Exercise directions: Every line containing the word "computer" must be pulled from the records.

Records for the exercise:
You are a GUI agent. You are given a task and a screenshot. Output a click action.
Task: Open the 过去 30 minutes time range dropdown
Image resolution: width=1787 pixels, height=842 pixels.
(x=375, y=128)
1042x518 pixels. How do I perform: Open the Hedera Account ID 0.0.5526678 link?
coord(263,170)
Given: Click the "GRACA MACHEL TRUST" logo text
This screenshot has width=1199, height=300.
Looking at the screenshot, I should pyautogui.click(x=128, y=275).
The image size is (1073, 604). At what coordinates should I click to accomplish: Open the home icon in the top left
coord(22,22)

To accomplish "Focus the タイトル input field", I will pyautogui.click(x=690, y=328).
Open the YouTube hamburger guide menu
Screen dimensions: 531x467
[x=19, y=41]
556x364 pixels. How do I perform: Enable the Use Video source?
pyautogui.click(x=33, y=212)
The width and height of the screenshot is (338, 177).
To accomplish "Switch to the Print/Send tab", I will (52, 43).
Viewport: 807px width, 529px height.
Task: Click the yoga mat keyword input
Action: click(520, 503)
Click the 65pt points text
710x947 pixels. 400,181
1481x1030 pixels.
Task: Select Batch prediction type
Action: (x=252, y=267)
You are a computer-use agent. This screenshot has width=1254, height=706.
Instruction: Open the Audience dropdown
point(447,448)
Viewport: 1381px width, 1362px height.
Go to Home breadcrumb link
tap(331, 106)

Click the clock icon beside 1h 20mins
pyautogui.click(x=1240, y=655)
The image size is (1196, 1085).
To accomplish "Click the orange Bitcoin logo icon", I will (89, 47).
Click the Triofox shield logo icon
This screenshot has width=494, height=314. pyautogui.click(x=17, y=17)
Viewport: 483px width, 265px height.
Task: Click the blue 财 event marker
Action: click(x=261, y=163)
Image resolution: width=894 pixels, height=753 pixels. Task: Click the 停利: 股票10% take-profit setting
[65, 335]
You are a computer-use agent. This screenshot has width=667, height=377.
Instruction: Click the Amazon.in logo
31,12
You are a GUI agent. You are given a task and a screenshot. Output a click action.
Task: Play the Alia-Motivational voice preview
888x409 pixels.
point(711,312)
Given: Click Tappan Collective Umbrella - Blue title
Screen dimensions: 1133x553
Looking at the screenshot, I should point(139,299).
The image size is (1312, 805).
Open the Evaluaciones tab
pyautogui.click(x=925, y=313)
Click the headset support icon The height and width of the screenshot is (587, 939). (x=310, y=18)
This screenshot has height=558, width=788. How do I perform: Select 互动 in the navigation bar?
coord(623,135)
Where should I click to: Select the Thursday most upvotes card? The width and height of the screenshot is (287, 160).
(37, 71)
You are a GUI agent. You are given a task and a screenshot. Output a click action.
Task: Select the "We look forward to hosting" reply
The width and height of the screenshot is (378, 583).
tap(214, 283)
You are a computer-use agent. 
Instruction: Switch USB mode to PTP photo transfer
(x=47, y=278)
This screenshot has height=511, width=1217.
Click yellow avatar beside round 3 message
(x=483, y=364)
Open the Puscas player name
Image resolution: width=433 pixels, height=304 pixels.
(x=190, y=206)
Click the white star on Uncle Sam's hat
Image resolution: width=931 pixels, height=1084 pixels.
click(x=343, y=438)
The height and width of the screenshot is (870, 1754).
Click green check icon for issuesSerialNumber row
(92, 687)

Expected answer:
You are a computer-use agent. This screenshot has width=1254, height=706.
You are a computer-use agent. This screenshot has width=667, height=377.
You are a computer-use agent. 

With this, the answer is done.